RECORDS

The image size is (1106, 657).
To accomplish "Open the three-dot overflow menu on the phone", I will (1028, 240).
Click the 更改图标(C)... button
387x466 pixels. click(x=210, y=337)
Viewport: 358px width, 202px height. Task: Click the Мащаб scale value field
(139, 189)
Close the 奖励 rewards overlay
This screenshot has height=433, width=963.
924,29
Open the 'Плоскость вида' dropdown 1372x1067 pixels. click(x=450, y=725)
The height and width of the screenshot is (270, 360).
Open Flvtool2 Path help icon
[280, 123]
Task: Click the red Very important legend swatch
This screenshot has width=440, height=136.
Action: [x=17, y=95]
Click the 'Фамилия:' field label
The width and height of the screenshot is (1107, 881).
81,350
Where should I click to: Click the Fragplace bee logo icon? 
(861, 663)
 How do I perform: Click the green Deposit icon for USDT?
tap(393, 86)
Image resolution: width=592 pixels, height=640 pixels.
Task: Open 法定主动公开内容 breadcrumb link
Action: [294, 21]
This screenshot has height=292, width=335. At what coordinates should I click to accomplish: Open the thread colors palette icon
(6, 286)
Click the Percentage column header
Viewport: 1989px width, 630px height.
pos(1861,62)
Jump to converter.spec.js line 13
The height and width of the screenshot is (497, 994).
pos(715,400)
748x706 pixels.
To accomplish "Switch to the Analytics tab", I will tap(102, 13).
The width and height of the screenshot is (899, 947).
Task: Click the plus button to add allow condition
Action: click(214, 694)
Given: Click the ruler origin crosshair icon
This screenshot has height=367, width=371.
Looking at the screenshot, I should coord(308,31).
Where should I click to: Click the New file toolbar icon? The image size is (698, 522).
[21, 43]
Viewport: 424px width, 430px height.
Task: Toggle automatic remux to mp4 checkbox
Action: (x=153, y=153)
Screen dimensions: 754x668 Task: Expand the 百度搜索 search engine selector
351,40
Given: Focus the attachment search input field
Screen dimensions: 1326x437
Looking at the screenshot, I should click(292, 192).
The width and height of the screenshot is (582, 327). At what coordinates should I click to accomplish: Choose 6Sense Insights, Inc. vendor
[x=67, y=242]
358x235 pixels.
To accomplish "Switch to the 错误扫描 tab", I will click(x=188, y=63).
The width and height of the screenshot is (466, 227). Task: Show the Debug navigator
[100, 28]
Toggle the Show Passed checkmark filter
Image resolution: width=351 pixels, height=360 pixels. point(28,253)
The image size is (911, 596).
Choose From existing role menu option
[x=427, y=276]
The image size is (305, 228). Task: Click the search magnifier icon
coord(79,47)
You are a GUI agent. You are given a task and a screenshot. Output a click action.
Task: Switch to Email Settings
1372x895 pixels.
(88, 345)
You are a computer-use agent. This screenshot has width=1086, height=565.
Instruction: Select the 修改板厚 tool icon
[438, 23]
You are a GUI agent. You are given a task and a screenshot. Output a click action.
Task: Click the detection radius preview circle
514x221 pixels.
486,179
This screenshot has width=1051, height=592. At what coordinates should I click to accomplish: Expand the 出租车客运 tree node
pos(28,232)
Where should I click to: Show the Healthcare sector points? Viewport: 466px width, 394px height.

INSTRUCTIONS FOR THE TASK
Print each entry above word for word, leaving none out.

WRITTEN REPLY
The image size is (1106, 657).
To accomplish "Open the three-dot overflow menu on the phone", I will (1028, 240).
Click the 更改图标(C)... button
387x466 pixels. click(x=210, y=337)
Viewport: 358px width, 202px height. Task: Click the Мащаб scale value field
(139, 189)
Close the 奖励 rewards overlay
This screenshot has height=433, width=963.
924,29
Open the 'Плоскость вида' dropdown 1372x1067 pixels. click(x=450, y=725)
The height and width of the screenshot is (270, 360).
Open Flvtool2 Path help icon
[280, 123]
Task: Click the red Very important legend swatch
This screenshot has width=440, height=136.
Action: [x=17, y=95]
Click the 'Фамилия:' field label
The width and height of the screenshot is (1107, 881).
81,350
Where should I click to: Click the Fragplace bee logo icon? 
(861, 663)
 How do I perform: Click the green Deposit icon for USDT?
tap(393, 86)
Image resolution: width=592 pixels, height=640 pixels.
Task: Open 法定主动公开内容 breadcrumb link
Action: [294, 21]
This screenshot has height=292, width=335. At what coordinates should I click to accomplish: Open the thread colors palette icon
(6, 286)
Click the Percentage column header
Viewport: 1989px width, 630px height.
pos(1861,62)
Jump to converter.spec.js line 13
The height and width of the screenshot is (497, 994).
pos(715,400)
748x706 pixels.
To accomplish "Switch to the Analytics tab", I will tap(102, 13).
The width and height of the screenshot is (899, 947).
Task: Click the plus button to add allow condition
Action: click(214, 694)
Given: Click the ruler origin crosshair icon
This screenshot has height=367, width=371.
Looking at the screenshot, I should coord(308,31).
Where should I click to: Click the New file toolbar icon? The image size is (698, 522).
[21, 43]
Viewport: 424px width, 430px height.
Task: Toggle automatic remux to mp4 checkbox
Action: (x=153, y=153)
Screen dimensions: 754x668 Task: Expand the 百度搜索 search engine selector
351,40
Given: Focus the attachment search input field
Screen dimensions: 1326x437
Looking at the screenshot, I should click(292, 192).
The width and height of the screenshot is (582, 327). At what coordinates should I click to accomplish: Choose 6Sense Insights, Inc. vendor
[x=67, y=242]
358x235 pixels.
To accomplish "Switch to the 错误扫描 tab", I will click(x=188, y=63).
The width and height of the screenshot is (466, 227). Task: Show the Debug navigator
[100, 28]
Toggle the Show Passed checkmark filter
Image resolution: width=351 pixels, height=360 pixels. point(28,253)
The image size is (911, 596).
Choose From existing role menu option
[x=427, y=276]
The image size is (305, 228). Task: Click the search magnifier icon
coord(79,47)
You are a GUI agent. You are given a task and a screenshot. Output a click action.
Task: Switch to Email Settings
1372x895 pixels.
(88, 345)
You are a computer-use agent. This screenshot has width=1086, height=565.
Instruction: Select the 修改板厚 tool icon
[438, 23]
You are a GUI agent. You are given a task and a screenshot. Output a click action.
Task: Click the detection radius preview circle
514x221 pixels.
486,179
This screenshot has width=1051, height=592. At what coordinates should I click to accomplish: Expand the 出租车客运 tree node
pos(28,232)
Where should I click to: Show the Healthcare sector points? Viewport: 466px width, 394px height.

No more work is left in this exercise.